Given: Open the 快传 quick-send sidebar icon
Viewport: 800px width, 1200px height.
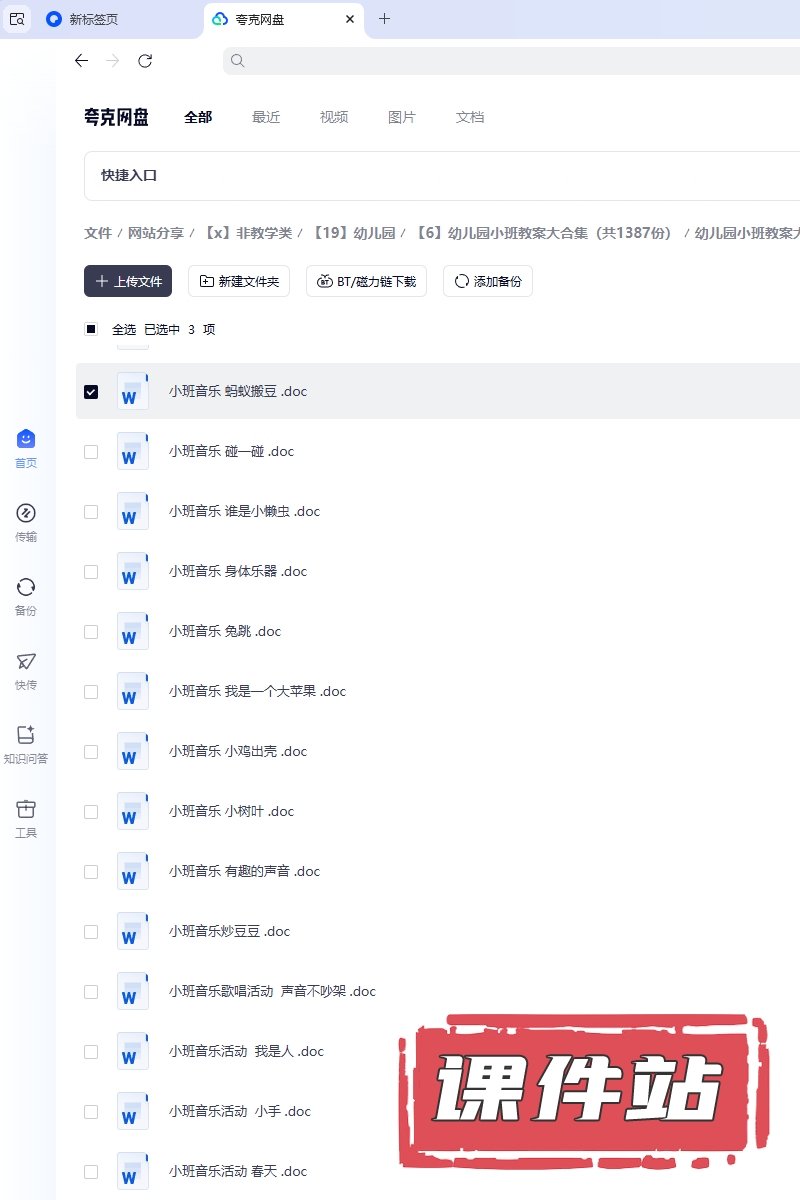Looking at the screenshot, I should 26,669.
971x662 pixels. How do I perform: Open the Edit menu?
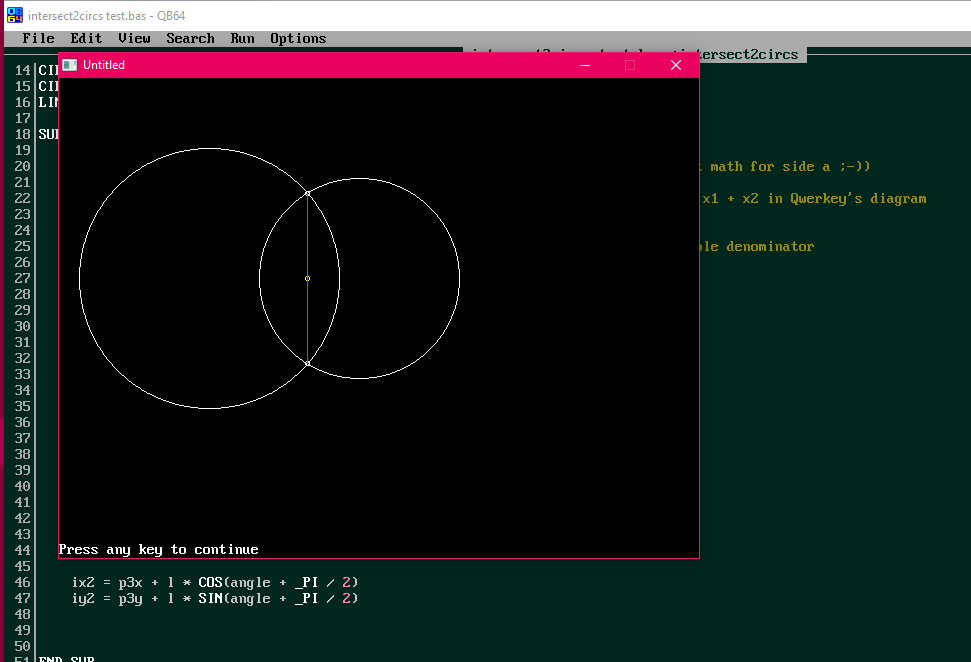(86, 38)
§ §
■ **GIVEN PROBLEM**:
Convert the lines of the records above into a JSON list of strings, with one string per line and blank lines omitted. Leave the pictures out of the list.

■ **OUTPUT FOR THIS EXERCISE**:
[
  "Given: Open the 快传 quick-send sidebar icon",
  "Viewport: 800px width, 1200px height.",
  "Looking at the screenshot, I should 26,669.",
  "971x662 pixels. How do I perform: Open the Edit menu?",
  "(86, 38)"
]